**Objective**
Duplicate the lines from the beginning of the records through the line containing "Looking at the screenshot, I should point(868,421).", including both ends.

**Given records**
- - - -
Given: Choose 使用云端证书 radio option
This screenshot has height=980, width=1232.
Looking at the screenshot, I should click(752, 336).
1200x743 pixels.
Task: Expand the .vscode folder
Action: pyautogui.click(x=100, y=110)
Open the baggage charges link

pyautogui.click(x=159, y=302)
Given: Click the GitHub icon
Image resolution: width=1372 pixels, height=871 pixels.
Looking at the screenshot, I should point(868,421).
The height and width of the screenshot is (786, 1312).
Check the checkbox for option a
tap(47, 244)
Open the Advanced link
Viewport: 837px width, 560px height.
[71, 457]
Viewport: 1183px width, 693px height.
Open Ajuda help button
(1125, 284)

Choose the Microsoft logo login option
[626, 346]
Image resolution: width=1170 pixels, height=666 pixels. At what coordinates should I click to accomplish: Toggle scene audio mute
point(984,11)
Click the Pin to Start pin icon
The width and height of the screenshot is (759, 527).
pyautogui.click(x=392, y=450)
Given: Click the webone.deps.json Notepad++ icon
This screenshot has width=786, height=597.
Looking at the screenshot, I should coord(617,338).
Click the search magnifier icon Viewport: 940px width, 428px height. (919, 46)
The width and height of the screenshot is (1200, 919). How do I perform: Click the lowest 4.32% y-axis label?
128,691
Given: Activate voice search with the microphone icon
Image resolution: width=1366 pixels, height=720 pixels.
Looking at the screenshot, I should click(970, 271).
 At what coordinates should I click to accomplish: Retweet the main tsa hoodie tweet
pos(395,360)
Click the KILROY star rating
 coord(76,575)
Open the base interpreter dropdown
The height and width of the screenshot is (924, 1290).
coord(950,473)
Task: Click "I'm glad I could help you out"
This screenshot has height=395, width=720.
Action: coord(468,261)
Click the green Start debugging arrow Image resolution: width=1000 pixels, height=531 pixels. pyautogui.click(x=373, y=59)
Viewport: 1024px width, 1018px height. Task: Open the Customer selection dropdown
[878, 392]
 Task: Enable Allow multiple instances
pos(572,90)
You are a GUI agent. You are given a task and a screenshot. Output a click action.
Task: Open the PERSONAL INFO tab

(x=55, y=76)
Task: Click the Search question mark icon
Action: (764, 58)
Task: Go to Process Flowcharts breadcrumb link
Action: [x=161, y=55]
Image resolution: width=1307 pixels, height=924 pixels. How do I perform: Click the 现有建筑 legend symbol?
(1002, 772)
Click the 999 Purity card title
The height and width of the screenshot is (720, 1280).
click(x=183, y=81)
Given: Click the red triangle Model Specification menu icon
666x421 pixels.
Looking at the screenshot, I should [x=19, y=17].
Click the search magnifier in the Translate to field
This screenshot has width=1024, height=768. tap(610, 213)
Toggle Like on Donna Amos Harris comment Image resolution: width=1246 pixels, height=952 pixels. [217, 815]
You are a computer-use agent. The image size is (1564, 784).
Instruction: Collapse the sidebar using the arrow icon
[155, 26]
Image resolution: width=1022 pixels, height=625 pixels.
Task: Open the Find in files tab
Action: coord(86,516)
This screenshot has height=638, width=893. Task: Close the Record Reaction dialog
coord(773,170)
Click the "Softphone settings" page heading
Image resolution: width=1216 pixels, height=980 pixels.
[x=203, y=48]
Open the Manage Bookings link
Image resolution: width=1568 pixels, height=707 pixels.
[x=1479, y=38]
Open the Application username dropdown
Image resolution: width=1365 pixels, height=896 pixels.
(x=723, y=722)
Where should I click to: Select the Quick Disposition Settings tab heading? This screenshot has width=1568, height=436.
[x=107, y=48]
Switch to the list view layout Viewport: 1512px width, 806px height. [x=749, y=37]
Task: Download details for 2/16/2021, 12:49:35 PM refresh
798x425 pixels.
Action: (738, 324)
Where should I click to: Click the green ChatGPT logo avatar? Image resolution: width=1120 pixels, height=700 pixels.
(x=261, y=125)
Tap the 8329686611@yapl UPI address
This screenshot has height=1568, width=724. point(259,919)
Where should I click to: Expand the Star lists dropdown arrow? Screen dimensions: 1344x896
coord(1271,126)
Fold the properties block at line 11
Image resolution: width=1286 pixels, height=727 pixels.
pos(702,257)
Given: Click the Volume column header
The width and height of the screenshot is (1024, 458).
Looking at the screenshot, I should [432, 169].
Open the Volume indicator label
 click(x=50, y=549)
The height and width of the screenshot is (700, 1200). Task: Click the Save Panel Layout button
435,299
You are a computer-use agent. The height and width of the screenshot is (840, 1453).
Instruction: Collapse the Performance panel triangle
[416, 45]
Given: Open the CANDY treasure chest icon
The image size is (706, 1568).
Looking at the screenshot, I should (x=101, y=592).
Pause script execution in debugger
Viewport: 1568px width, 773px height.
- - - -
**Response to this exercise**
Given: Choose 使用云端证书 radio option
This screenshot has height=980, width=1232.
Looking at the screenshot, I should click(752, 336).
1200x743 pixels.
Task: Expand the .vscode folder
Action: pyautogui.click(x=100, y=110)
Open the baggage charges link

pyautogui.click(x=159, y=302)
Given: Click the GitHub icon
Image resolution: width=1372 pixels, height=871 pixels.
Looking at the screenshot, I should point(868,421).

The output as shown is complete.